= WHAT YOU ARE ASKED TO DO =
Identify all lines in the listing that include the word "heading", and copy them out.
*** Block opens ***
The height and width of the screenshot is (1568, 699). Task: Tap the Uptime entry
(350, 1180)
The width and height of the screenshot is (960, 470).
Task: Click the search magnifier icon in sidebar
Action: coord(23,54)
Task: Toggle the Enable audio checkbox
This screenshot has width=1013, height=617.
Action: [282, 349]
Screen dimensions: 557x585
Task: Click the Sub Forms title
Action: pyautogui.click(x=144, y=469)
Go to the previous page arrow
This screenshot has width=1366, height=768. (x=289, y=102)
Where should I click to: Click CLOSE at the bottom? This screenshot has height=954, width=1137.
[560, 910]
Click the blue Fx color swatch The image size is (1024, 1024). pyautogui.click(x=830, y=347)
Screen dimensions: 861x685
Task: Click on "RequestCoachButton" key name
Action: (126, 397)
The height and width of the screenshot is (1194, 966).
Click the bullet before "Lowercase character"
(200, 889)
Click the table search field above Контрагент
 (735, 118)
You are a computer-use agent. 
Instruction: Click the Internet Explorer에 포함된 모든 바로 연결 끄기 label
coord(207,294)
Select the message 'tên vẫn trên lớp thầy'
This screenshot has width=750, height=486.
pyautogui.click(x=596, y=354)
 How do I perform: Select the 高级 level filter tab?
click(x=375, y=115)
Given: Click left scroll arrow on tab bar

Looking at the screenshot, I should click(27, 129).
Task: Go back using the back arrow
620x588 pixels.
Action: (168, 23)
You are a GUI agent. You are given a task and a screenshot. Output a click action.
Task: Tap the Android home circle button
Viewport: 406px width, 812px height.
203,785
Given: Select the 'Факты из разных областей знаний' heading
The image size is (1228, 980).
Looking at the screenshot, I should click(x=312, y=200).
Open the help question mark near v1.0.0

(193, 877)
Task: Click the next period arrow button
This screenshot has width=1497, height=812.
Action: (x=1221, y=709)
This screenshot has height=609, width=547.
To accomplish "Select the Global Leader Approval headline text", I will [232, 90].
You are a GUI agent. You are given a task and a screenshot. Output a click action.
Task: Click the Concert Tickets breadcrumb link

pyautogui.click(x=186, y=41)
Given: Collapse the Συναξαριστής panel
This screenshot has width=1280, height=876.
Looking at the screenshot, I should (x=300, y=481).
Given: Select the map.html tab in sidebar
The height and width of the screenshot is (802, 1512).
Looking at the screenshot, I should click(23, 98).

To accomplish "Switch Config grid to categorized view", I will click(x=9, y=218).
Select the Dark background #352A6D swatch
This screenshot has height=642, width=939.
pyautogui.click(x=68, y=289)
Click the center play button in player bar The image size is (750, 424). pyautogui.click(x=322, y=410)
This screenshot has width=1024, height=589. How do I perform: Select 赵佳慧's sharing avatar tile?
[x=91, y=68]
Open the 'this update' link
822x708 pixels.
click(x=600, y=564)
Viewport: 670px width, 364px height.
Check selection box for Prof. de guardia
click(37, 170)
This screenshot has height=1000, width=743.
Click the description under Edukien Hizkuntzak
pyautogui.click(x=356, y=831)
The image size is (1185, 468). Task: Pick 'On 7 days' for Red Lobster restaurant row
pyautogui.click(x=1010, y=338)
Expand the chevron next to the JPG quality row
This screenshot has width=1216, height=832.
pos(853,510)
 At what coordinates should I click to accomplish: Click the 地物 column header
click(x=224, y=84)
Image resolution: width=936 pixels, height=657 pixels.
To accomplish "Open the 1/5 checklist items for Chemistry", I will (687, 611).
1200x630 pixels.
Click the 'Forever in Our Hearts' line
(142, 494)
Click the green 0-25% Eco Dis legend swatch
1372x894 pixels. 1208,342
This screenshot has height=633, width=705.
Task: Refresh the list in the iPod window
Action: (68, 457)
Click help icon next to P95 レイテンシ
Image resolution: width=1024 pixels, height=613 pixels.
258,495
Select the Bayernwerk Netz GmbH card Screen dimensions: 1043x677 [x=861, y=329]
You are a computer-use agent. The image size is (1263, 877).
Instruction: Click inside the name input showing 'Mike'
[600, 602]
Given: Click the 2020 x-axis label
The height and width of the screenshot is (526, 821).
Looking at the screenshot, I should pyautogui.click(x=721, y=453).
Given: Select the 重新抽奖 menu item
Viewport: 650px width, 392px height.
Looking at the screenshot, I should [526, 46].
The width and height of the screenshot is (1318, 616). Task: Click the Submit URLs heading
*** Block closes ***
= SOLUTION =
Given: Select the 'Факты из разных областей знаний' heading
The width and height of the screenshot is (1318, 616). Task: Click the Submit URLs heading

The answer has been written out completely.